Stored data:
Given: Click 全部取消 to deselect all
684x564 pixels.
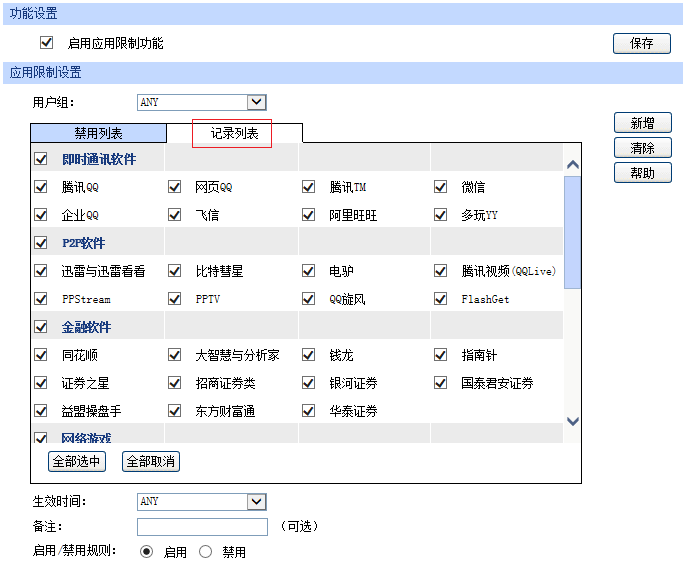Looking at the screenshot, I should coord(150,461).
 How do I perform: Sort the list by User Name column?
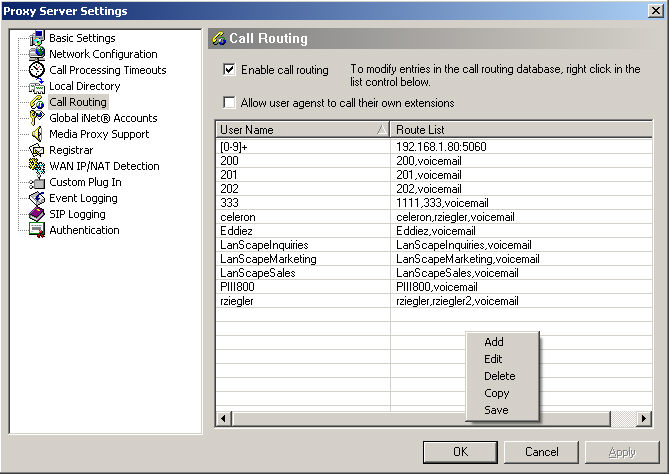pos(302,130)
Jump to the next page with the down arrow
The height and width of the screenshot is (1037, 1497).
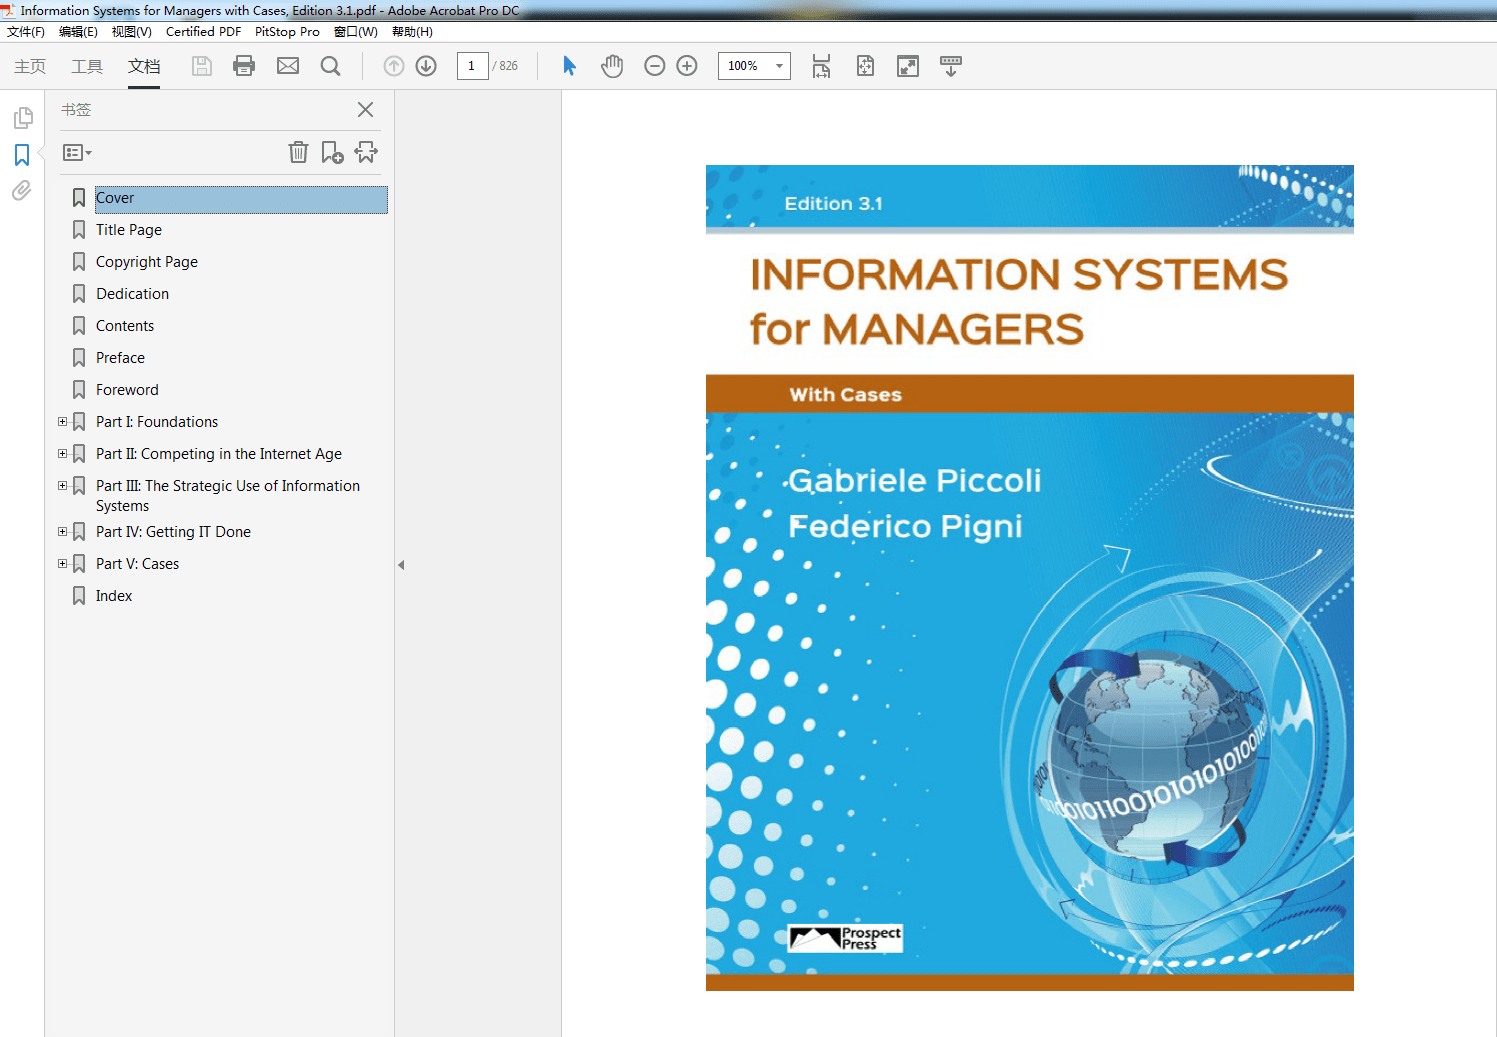[425, 66]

Assignment:
Nothing is needed beyond an exact transcription of the lines from the one containing "How do I perform: Sort" to the end of the entries above, with the pictures omitted.

Response to the exercise:
 How do I perform: Sort the list by User Name column?
pos(302,130)
Jump to the next page with the down arrow
The height and width of the screenshot is (1037, 1497).
[425, 66]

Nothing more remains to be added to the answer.